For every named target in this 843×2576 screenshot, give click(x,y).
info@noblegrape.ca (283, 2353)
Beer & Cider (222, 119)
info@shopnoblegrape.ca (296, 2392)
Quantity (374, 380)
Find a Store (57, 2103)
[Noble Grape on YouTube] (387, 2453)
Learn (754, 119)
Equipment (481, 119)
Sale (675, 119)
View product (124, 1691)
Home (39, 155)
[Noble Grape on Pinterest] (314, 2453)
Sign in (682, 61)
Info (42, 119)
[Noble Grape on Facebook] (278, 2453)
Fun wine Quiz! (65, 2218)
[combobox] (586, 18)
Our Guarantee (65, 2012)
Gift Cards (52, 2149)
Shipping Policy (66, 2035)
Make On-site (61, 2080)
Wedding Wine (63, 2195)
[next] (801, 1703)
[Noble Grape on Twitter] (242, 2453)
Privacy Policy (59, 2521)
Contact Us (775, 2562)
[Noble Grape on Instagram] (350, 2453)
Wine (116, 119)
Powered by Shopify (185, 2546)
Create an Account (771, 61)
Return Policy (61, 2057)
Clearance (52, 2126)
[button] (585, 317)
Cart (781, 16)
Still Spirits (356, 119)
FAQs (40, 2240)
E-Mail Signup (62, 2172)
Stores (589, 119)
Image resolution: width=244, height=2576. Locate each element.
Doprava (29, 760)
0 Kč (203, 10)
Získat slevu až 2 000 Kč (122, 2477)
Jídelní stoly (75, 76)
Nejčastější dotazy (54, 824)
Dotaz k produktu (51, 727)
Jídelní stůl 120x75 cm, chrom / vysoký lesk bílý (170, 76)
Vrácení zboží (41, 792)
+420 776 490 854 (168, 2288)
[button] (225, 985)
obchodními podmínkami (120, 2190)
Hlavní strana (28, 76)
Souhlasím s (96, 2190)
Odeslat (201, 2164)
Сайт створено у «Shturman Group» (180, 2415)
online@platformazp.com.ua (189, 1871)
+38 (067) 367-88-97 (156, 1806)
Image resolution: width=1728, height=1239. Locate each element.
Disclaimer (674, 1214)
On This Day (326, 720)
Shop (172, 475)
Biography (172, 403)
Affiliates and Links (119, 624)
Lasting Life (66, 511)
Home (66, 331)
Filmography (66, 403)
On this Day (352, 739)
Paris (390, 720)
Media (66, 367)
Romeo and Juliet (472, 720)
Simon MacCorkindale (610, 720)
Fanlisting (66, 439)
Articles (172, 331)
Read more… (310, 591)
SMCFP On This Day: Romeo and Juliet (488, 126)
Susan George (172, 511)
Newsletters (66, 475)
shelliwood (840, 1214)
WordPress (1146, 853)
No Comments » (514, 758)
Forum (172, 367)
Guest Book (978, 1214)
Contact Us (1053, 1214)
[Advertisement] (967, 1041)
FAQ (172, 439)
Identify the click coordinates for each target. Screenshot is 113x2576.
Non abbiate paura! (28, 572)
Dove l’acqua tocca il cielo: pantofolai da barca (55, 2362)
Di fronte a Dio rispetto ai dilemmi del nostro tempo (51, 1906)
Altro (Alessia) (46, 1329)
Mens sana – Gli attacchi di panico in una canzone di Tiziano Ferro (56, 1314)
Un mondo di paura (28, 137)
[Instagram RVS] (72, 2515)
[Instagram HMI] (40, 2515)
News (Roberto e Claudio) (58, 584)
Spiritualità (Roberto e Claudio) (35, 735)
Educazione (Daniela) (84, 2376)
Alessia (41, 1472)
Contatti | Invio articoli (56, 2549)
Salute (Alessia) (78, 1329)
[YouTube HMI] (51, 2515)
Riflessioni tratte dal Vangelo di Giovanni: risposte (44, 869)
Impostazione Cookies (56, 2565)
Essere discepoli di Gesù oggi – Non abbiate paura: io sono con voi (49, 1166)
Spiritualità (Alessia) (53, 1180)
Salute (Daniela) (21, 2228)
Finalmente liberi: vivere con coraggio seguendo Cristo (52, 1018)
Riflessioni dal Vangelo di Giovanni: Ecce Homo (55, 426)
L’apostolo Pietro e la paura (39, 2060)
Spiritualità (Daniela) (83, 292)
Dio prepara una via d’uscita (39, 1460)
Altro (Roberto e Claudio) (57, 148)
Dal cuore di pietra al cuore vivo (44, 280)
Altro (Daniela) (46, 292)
#####
## WHAT THE TASK REQUIRES:
In the listing above, find the line holding "Newsletters (66, 475)" and the line holding "Finalmente liberi: vivere", then output those two lines and every line between them exactly.

## RESULT FOR THIS EXERCISE:
Newsletters (66, 475)
shelliwood (840, 1214)
WordPress (1146, 853)
No Comments » (514, 758)
Forum (172, 367)
Guest Book (978, 1214)
Contact Us (1053, 1214)
[Advertisement] (967, 1041)
FAQ (172, 439)
Identify the click coordinates for each target. Screenshot is 113x2576.
Non abbiate paura! (28, 572)
Dove l’acqua tocca il cielo: pantofolai da barca (55, 2362)
Di fronte a Dio rispetto ai dilemmi del nostro tempo (51, 1906)
Altro (Alessia) (46, 1329)
Mens sana – Gli attacchi di panico in una canzone di Tiziano Ferro (56, 1314)
Un mondo di paura (28, 137)
[Instagram RVS] (72, 2515)
[Instagram HMI] (40, 2515)
News (Roberto e Claudio) (58, 584)
Spiritualità (Roberto e Claudio) (35, 735)
Educazione (Daniela) (84, 2376)
Alessia (41, 1472)
Contatti | Invio articoli (56, 2549)
Salute (Alessia) (78, 1329)
[YouTube HMI] (51, 2515)
Riflessioni tratte dal Vangelo di Giovanni: risposte (44, 869)
Impostazione Cookies (56, 2565)
Essere discepoli di Gesù oggi – Non abbiate paura: io sono con voi (49, 1166)
Spiritualità (Alessia) (53, 1180)
Salute (Daniela) (21, 2228)
Finalmente liberi: vivere con coraggio seguendo Cristo (52, 1018)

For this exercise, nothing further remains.